Extrahierter Text:
'''
Diesel-Skandal: Die nun ergangenen Urteile des Bundesgerichtshofs zu Ansprüchen infolge des Diesel-Skandals werden auch in der FAZ (Corinna Budras/Susanne Preuß) behandelt, die darüber hinaus aber auch berichtet, dass sich Gerichte "noch immer landauf, landab durch die Aktenberge" im "verflixten siebten Jahr" nach Bekanntwerden des Skandals mühten. So denke man beim BGH über die Einrichtung eines spezialisierten Senats nach, in unteren Instanzen litten betroffene Richter häufig unter Burnout. Es sei offensichtlich, dass die Musterfeststellungsklage keine wirksame Abhilfe zur Bewältigung derartiger Verfahrensmassen geschaffen habe. In einem separaten Kommentar erinnert Corinna Budras (FAZ) daran, dass die jetzigen Großkoalitionäre die Klage im vergangenen Wahlkampf übereinstimmend anpriesen. Der neuen Regierung sollte "klar sein, dass diese Baustelle noch lange nicht geschlossen werden kann" und erheblicher Korrekturen bedürfe.

BGH zu beA/Sendungskontrolle: Ein über das besondere elektronische Anwaltspostfach versandter Schriftsatz ist erst dann fristwahrend eingegangen, wenn er auf der für den Empfang bestimmten Einrichtung des Gerichts gespeichert ist. Ob dies tatsächlich der Fall ist, muss vom absendenden Anwalt kontrolliert werden. Unterbleibt diese Kontrolle, ist von einem anwaltlichen Organisationsmangel auszugehen. Mit dieser Begründung verwarf der Bundesgerichtshof in einem von beck-aktuell (Guido Toussaint) berichteten Beschluss vom Mai einen Antrag auf Wiedereinsetzung. Die betroffene Anwältin habe offenbar verkannt, dass das beA-System verschiedene Bestätigungen umfasst und sich allein auf das Übermittlungsprotokoll verlassen.

OLG München – Rechtsterroristin Susanne G.: Am morgigen Donnerstag beginnen am Oberlandesgericht München die Plädoyers im Verfahren gegen die Heilpraktikerin Susanne G., die sich wegen des Vorwurfs geplanter Terroranschläge verantworten muss. In einer Seite Drei-Reportage beschreibt die SZ (Annette Ramelsberger) die feste Verwurzelung der Angeklagten in der rechtsextremen Szene und kritisiert, dass das Gericht und die Anklage keinen großen Ehrgeiz entwickelt hätten, diese Verbindungen näher aufzuklären.
'''
Datenübersicht:
'''
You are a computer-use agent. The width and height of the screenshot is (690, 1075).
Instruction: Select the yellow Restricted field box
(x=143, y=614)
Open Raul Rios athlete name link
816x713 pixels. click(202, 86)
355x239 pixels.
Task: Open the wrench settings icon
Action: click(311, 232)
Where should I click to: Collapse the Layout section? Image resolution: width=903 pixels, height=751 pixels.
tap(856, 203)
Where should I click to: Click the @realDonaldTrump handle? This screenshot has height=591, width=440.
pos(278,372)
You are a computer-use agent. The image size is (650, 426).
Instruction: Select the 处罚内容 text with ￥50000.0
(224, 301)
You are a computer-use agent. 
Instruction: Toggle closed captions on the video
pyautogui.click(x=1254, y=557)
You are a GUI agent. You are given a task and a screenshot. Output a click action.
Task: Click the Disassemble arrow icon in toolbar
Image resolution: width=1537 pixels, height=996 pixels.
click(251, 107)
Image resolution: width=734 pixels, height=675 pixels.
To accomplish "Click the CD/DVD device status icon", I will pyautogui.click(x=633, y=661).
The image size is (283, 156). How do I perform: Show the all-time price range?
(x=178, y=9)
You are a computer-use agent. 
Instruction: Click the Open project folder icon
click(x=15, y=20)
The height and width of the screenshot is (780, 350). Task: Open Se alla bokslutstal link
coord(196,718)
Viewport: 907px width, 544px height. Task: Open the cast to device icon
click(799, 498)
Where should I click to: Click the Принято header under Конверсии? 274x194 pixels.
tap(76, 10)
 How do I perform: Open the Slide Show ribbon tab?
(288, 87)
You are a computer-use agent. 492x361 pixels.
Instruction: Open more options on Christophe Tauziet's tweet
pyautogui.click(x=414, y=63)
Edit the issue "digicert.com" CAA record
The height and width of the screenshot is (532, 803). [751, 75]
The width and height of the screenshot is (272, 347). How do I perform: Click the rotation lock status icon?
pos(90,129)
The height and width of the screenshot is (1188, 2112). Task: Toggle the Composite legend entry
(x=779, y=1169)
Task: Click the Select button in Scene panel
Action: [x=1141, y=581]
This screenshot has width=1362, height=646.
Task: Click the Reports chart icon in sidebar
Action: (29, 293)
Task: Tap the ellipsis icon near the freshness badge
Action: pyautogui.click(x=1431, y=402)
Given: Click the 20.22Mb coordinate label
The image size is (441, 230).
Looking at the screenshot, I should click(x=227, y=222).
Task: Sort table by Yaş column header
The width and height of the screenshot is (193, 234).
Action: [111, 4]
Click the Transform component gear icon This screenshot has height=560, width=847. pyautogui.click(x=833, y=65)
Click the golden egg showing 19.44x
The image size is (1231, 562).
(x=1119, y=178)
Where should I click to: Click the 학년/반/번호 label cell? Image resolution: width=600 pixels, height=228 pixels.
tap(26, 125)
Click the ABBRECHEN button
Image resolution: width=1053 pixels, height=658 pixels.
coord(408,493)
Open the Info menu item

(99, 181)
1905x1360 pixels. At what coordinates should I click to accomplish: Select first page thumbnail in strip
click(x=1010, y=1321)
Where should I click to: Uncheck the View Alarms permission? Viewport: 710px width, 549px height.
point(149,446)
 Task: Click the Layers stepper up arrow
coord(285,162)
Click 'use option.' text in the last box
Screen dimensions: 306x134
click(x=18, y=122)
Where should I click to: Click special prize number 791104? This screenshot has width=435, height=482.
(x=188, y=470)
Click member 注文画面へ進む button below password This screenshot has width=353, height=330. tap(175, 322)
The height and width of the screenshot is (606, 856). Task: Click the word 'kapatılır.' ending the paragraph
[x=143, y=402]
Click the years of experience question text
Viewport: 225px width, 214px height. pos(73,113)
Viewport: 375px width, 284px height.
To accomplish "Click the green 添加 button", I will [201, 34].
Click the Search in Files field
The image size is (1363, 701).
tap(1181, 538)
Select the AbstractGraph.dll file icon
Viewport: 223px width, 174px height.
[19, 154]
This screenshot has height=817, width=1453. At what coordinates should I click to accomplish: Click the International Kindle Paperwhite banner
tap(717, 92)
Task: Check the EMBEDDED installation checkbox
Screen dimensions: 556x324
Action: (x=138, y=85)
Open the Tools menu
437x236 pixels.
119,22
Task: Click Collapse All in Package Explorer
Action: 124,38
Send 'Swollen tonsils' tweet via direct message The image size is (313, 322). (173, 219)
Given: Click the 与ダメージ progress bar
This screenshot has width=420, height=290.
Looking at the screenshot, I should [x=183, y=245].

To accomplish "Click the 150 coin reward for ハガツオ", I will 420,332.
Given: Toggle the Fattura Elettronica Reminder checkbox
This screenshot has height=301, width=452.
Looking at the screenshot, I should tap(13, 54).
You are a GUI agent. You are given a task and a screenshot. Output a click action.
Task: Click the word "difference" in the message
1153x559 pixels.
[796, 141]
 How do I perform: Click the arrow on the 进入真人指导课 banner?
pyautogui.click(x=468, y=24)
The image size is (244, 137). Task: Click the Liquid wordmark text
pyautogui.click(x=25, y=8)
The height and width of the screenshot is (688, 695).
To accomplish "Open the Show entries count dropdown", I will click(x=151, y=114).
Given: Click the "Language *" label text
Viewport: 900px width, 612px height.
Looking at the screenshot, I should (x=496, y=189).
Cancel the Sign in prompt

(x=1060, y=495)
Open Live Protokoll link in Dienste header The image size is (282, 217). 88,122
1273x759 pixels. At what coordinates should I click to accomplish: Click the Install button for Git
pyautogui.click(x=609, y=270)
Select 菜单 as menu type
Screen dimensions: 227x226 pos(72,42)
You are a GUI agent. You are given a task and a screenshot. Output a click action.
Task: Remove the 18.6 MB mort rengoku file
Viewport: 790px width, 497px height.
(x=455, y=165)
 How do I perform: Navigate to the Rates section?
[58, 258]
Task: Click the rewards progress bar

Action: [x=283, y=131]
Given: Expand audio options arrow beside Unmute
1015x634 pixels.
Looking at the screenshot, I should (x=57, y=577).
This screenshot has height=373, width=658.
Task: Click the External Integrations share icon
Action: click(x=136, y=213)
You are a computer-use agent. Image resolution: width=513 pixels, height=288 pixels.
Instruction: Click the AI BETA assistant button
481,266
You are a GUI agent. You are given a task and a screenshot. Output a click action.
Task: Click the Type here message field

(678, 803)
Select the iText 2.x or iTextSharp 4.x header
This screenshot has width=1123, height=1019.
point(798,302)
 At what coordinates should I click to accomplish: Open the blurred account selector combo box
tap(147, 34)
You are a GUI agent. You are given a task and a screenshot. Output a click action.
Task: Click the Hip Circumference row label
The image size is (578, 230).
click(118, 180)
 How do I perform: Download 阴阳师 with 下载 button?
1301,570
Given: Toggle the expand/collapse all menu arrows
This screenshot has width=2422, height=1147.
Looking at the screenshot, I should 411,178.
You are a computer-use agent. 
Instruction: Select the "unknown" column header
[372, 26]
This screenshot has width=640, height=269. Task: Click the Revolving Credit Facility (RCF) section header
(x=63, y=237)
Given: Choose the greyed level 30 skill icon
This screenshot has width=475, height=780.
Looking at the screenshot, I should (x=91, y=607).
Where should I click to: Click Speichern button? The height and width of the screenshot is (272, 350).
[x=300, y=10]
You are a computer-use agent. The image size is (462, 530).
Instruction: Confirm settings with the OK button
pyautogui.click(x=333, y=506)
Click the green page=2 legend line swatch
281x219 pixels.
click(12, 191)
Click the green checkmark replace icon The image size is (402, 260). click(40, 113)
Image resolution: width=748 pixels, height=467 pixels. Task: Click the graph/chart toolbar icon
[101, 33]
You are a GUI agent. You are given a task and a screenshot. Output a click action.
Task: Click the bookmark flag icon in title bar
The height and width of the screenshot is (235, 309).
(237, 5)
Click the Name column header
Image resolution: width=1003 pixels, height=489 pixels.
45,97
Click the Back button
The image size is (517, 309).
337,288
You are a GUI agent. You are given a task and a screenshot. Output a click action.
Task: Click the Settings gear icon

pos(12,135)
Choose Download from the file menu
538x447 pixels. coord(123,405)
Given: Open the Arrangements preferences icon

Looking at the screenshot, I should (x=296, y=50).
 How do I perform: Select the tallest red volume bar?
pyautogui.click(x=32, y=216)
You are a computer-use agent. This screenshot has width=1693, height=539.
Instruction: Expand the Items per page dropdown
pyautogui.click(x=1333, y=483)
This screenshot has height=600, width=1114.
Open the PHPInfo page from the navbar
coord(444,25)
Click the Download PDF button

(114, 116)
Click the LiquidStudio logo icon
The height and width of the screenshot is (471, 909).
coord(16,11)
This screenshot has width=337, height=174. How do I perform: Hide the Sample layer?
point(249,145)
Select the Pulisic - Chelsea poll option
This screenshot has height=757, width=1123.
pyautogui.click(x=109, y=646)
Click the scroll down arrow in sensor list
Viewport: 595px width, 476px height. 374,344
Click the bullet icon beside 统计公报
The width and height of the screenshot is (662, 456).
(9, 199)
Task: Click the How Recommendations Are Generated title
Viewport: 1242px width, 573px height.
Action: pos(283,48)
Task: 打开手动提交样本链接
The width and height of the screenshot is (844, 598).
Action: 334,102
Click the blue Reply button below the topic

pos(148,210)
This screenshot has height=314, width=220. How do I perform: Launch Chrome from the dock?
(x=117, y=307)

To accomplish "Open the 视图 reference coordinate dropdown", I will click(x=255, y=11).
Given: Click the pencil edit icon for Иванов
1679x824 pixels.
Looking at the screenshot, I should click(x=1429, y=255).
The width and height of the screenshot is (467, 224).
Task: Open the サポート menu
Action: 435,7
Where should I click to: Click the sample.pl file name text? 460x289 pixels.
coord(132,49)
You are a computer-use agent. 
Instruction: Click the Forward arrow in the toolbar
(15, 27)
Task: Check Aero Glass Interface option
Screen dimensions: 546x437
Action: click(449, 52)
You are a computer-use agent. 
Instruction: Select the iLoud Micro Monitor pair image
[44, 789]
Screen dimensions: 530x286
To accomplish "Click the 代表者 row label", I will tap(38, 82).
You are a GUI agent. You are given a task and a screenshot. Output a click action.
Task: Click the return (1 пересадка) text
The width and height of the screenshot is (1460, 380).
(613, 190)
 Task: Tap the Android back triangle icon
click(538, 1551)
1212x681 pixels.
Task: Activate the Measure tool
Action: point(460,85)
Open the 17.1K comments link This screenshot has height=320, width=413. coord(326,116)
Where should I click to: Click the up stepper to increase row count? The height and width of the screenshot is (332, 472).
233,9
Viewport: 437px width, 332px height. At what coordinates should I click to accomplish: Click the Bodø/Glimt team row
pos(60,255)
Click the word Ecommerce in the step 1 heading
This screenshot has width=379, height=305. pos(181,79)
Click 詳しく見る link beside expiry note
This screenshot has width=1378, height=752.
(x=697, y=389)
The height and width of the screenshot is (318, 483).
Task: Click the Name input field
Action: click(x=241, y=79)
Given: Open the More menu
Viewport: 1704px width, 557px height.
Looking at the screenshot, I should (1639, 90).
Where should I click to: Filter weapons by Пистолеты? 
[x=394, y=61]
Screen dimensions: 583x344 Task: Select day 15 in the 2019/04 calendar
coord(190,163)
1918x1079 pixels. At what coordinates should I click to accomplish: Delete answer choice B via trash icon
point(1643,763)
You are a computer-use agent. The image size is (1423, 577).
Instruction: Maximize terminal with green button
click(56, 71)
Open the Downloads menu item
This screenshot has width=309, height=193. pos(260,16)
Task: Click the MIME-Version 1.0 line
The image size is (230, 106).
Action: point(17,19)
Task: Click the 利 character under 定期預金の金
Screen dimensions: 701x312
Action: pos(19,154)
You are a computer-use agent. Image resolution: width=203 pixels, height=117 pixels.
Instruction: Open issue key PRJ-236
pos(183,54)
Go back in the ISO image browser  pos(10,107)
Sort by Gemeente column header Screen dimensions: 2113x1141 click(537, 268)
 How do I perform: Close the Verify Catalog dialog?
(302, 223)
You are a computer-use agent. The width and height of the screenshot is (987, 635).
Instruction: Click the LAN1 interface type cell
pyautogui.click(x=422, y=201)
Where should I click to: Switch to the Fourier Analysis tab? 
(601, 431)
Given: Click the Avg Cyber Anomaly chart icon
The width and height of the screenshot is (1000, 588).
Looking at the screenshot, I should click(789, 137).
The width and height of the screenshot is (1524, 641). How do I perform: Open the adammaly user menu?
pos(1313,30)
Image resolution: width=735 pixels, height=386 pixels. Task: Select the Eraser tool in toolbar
'''
Aufgaben:
(1) Gib den Inhalt der Presseschau in drei Sätzen wieder.
(2) Führe die Presseschau zu Rechtsthemen im Anschluss an ihren letzten Absatz fort.

Lösungen:
(1) Laut FAZ mühen sich die Gerichte im siebten Jahr nach Bekanntwerden des Diesel-Skandals noch immer durch Aktenberge, und die Musterfeststellungsklage habe keine wirksame Abhilfe geschaffen. Der Bundesgerichtshof entschied, dass ein über das beA versandter Schriftsatz erst mit der Speicherung auf der Empfangseinrichtung des Gerichts fristwahrend eingeht und der absendende Anwalt dies kontrollieren muss. Am Oberlandesgericht München beginnen die Plädoyers gegen die Heilpraktikerin Susanne G., wobei die SZ kritisiert, Gericht und Anklage hätten ihre Verbindungen zur rechtsextremen Szene kaum aufzuklären versucht.

(2)
AG Würzburg zu Messerstecher von Würzburg: Das Amtsgericht Würzburg hat die Unterbringung von Abdirrahman Jibril A. in einer psychiatrischen Einrichtung angeordnet. Der Somalier hatte Ende Juni drei Frauen erstochen. Nun habe eine vorläufige Begutachtung Anhaltspunkte für eine mögliche Schuldunfähigkeit A.s ergeben. SZ (Ronen Steinke u.a.) und Welt (Ibrahim Naber) berichten.

VG Wiesbaden – BKA-Trojaner: Beim Verwaltungsgericht Wiesbaden hat netzpolitik.org eine Klage gegen das Bundeskriminalamt auf Grundlage des Informationsfreiheitsgesetzes erhoben. Das Online-Medium will eine vollständige, ungeschwärzte Einsicht in den Vertrag des BKA mit einem Anbieter von Trojaner-Software erreichen, so netzpolitik.org (Andre Meister) in eigener Sache.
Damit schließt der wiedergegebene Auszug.